Calcineurin inhibition enhances susceptibility to P. aeruginosa independent of known immunity pathways

(A-E) Representative survival plots of pmk-1(km25) (A), kgb-1(km21) (B), dbl-1(nk3) (C), zip-2(ok3730) (D), and daf-16(mu86) (E) animals on P. aeruginosa PA14 at 25°C after treatment with the empty vector (EV) control and tax-6 RNAi. p<0.001 for all the plots (n = 3 biological replicates; animals per condition per replicate > 90).

Calcineurin inhibition leads to defects in the defecation motor program (DMP) without affecting the pharyngeal pumping rate

(A) Pharyngeal pumps per 30 seconds of 1-day-old adult N2 animals grown on the empty vector (EV) control and tax-6 RNAi bacteria at 20°C. n.s., nonsignificant via the t-test (n = 20 worms each).

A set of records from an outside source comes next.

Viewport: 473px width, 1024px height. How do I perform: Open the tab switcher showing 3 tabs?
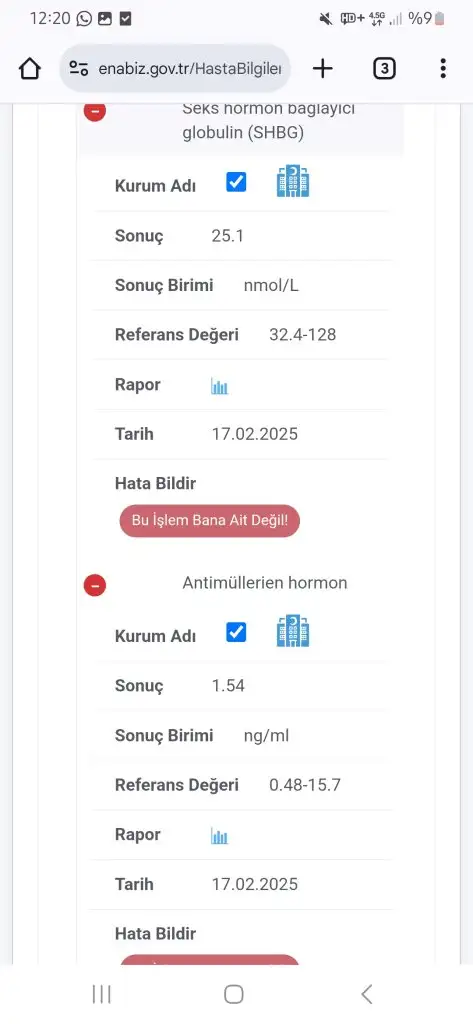(384, 68)
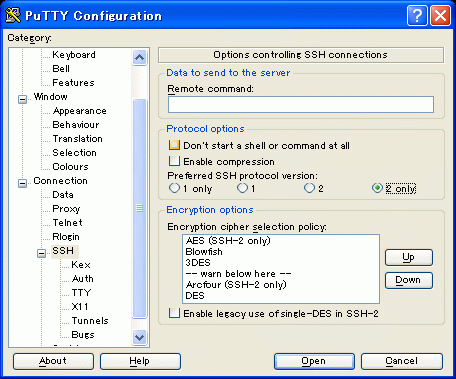This screenshot has width=456, height=379.
Task: Collapse the Connection tree node
Action: pyautogui.click(x=22, y=183)
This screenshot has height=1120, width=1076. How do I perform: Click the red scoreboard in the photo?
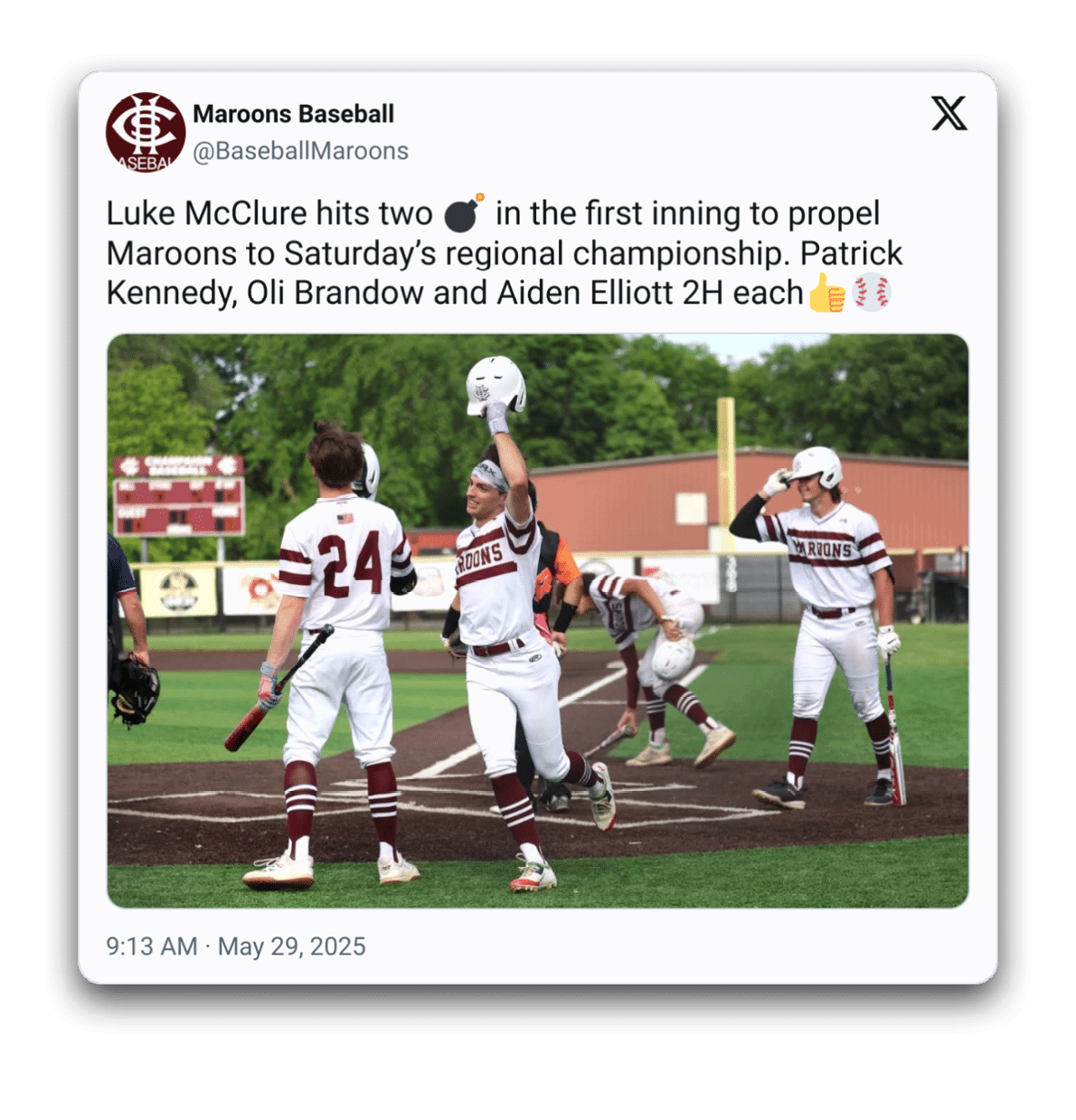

(B) The number of expulsion events observed in 20 minutes in 1-day-old adult N2 and regular and irregular tax-6(p675) animals grown on E. coli OP50 at 20°C. ***p<0.001, n.s., nonsignificant via the t-test (n = 6 worms each).

Calcineurin inhibition leads to defects in the defecation motor program (DMP) in hlh-30(tm1978) animals

(A) The number of expulsion events observed in 20 minutes in 1-day-old adult hlh-30(tm1978) animals grown on the empty vector (EV) control and tax-6 RNAi bacteria at 20°C. ***p<0.001 via the t-test (n = 5 worms each).

(B) Representative photomicrographs of hlh-30(tm1978) animals grown on the EV control and tax-6 RNAi bacteria at 20°C until 1-day-old adults. Arrows point to the border of the intestinal lumen.

(C) Quantification of the diameter of the intestinal lumen of hlh-30(tm1978) animals grown on the EV control and tax-6 RNAi bacteria at 20°C until 1-day-old adults. ***p<0.001 via the t-test (n = 13 worms each).